You Were Excited About It...So, Why Did You Stop?
- Jacqueline Foster

- Apr 17
- 3 min read

Have you ever wondered why you start something you were so excited about… only to abandon it later?
You can remember exactly how it started.
The idea hit you, and it just clicked. You didn’t have to force it. You didn’t have to convince yourself it was a good idea. It felt right.
You could see it. You could feel it, and you could almost step into it before it even existed.
So you moved on it. You started writing things down. Thinking it through. Talking about it like, “Yeah… I’m really doing this.”
And there was energy behind it. Real energy. Like, “this might actually go somewhere.”
And for a minute, you believed that you were going to follow this through.
Then, something shifts, and it’s not obvious. It’s small.
You sit down to work on it, open it up, and sit there for a second. For some reason, it feels different now. You still care about it. That part doesn’t go away. But the energy isn’t the same. So you tell yourself, “I’ll come back to it later.” And you mean it when you say it, but later comes and you don’t go back.
A few days pass. Then a week. And now it shows up differently.
You’ll be in the middle of something random, and it pops into your mind; that thing you started, and there’s this small drop in your chest.
Not heavy. Just enough to notice.
And then you quietly say to yourself, “I should’ve done more with that.” “Why didn’t I keep going?” And then you either push the thought away or you open it back up again.
You look at it, scroll a little, and even reread what you already did. Sit there for a few minutes, then close it… again. And now it feels heavier than it did in the beginning.
At some point, you ask yourself, “Why do I do this? Why do I get excited about something, and then stop?”
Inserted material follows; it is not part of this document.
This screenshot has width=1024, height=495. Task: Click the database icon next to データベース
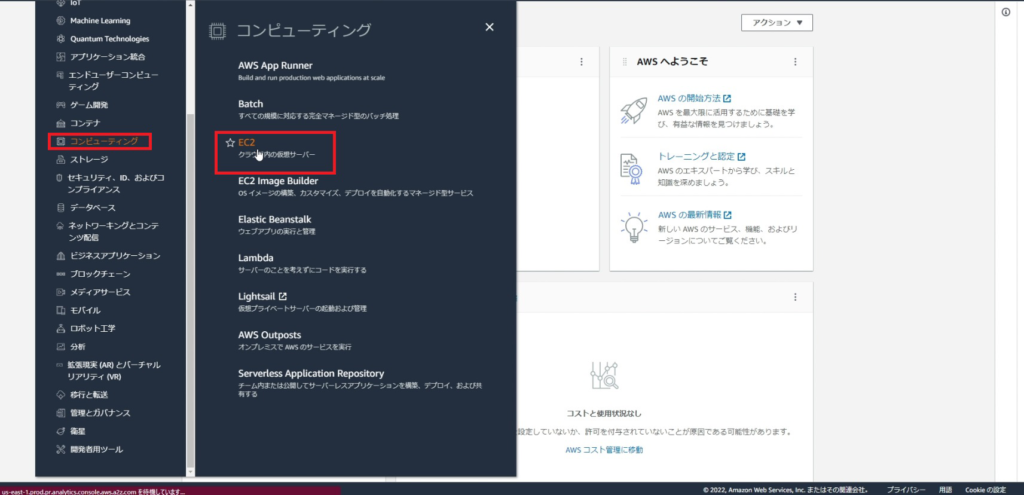tap(61, 207)
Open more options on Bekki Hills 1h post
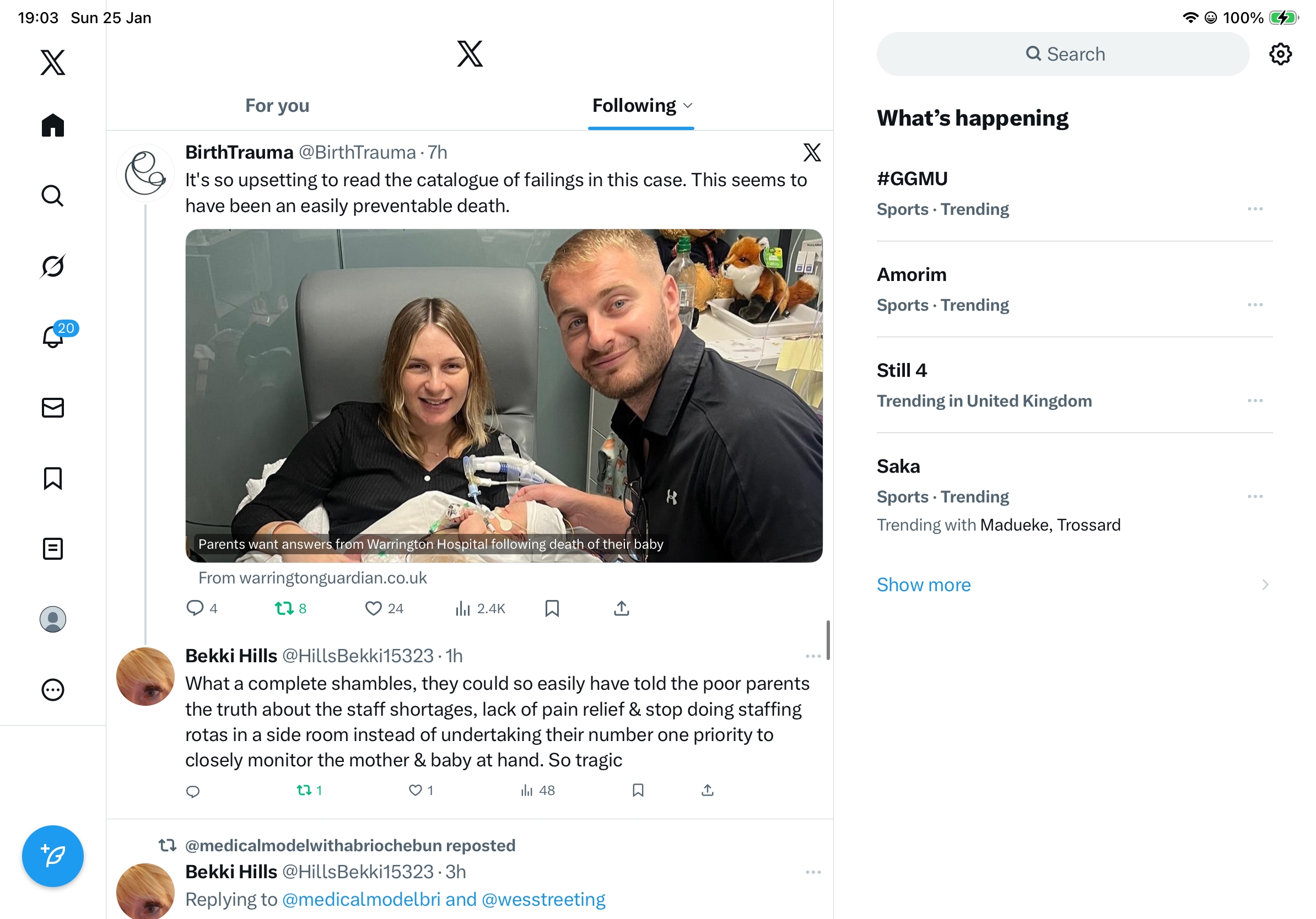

It’s easy to say it’s discipline, or consistency, or that you just didn’t follow through. But if you really sit with it, I mean really sit with it, you’ll notice it’s the beginning of something. It's the part that's light, it’s vision. It’s a possibility that you can see working.
You can see yourself in it and feel how good it could be. There’s no pressure yet. No weight to it. But continuing it? That’s where it changes.
That’s where it starts asking something from you.
Your time.Your focus.Your attention when you don’t feel like giving it.
That’s where you start seeing the parts that aren’t as clear, where you hesitate, where you second-guess yourself, and where you realize that this is going to require more of me than I thought.
And that moment right there…that’s where most of us pull back because now it’s real. So it slowly fades, and now it looks like you’ve lost interest, you didn’t stay consistent, and you didn’t finish what you started.
But that’s not really what happened, is it? What you felt in the beginning was real. It was excitement… that pull… that vision…that was real.
So, what changed? Was it your awareness of what it was actually going to take to bring it to life?
Some things don’t get abandoned because they don’t matter. They pause right at the point where they start stretching you.
And if you’re being honest, you already know what part that was. It’s not just “Why didn’t I finish?”
It’s: “What did continuing this actually require from me that I wasn’t ready to step into yet?”